Yes, it uses base 2**15 but it's not the correct conversion to base
2**15. You convert each PyLong digit to base 2**15 but not the whole
number. As a result, the format is different than the current mashal
version.

vstinner · 2008-11-06T02:32:19Z

PyLong_FromLong() doesn't go into the 1 digit special case for 
negative number. You should use:
	/* Fast path for single-digits ints */
	if (!(abs_ival>>PyLong_SHIFT)) {
		v = _PyLong_New(1);
		if (v) {
			Py_SIZE(v) = sign;
			v->ob_digit[0] = abs_ival;
		}
		return (PyObject*)v;
	}

mdickinson · 2008-11-06T09:01:55Z

Yes, it uses base 2**15 but it's not the correct conversion to base
2**15. You convert each PyLong digit to base 2**15 but not the whole
number.

I don't understand: yes, each base 2**30 digit is converted to a pair
of base 2**15 digits, and if necessary (i.e., if the top 15 bits of the
most significant base 2**30 digit are zero) the size is adjusted. How
is this not converting the whole number?

As a result, the format is different than the current mashal version.

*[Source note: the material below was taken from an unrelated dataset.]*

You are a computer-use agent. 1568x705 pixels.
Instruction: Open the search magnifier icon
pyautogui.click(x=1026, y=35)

Can you give an example of an integer n such that marshal.dumps(n) gives
you different results with and without the patch? As far as I can tell,
I'm getting the same marshal results both with the unpatched version and
with the patch applied.

mdickinson · 2008-11-06T09:21:03Z

Other responses...

It was an argument for changing the base used by the mashal :-)

Ah. I think I'm with you now. You're saying that ideally, marshal
shouldn't have to care about how Python stores its longs: it should
just ask some function in longobject.c to provide an already-converted-
to-base-256 representation. Is that right?

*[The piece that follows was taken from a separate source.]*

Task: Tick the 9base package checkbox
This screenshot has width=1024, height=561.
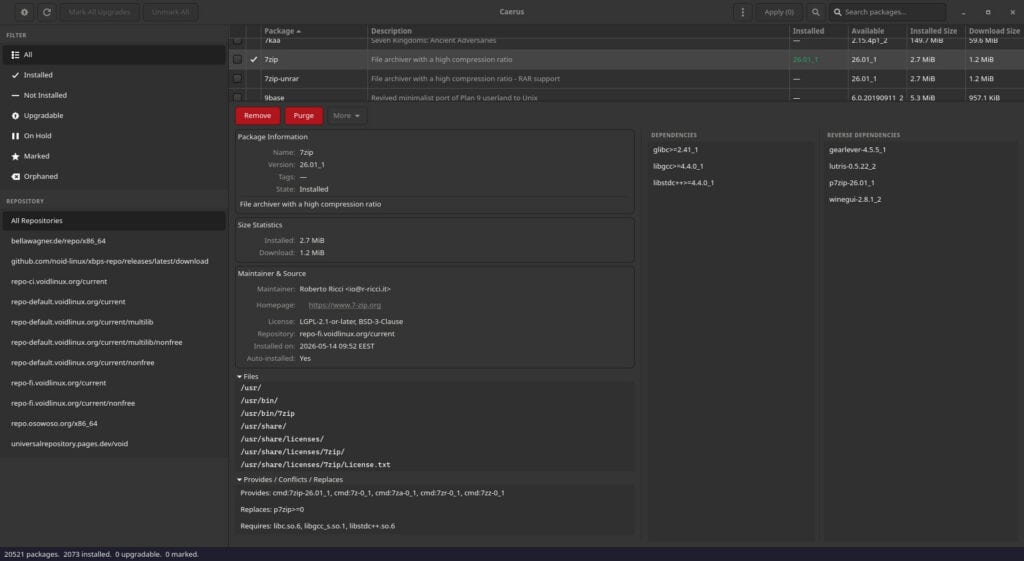Action: point(237,97)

I also find the idea of making the marshal representation base 256 quite
attractive. There are already functions in longobject.c that could be
used for this: _PyLong_{From,As}ByteArray. And then you wouldn't need
to touch marshal.c when swapping the GMP version of longobject.c in and
out.

Python stores the sign of the number in the first digit. Because
of that, we are limited to 15/30 bits.

No: the sign is stored in the size: if v is a PyLongObject then
ABS(Py_SIZE(v)) gives the number of digits in the absolute value of the
integer represented by v, and the sign of Py_SIZE(v) gives the sign of
the integer.

would it be possible to keep the "2 digits" hack in
PyLong_FromLong, especially with base 2^15? Eg. "#if PyLong_SHIFT ==
15". The base 2^15 slow, so don't make it slower :-)

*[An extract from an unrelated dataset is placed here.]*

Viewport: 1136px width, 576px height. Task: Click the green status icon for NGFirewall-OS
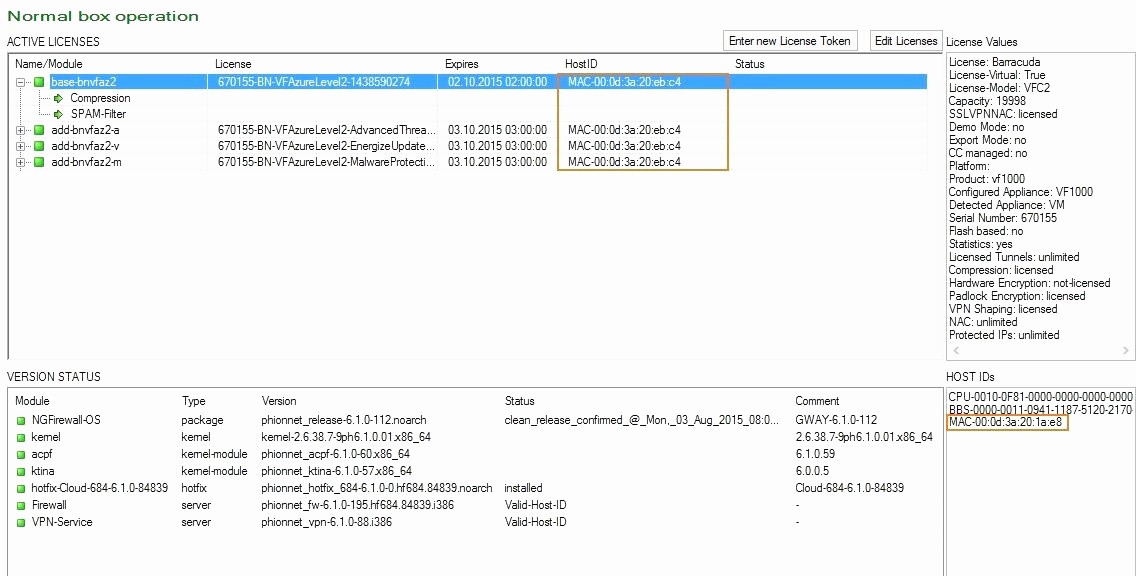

Why don't we leave this kind of micro-optimization out until we've got
some benchmarks. (I'm also tempted to get rid of the long_mul fast path
for now.)

PyLong_FromLong() doesn't go into the 1 digit special case for
negative number.

Well spotted! Yes, this should be fixed. I have a nasty feeling that I
was responsible for introducing this bug some time ago...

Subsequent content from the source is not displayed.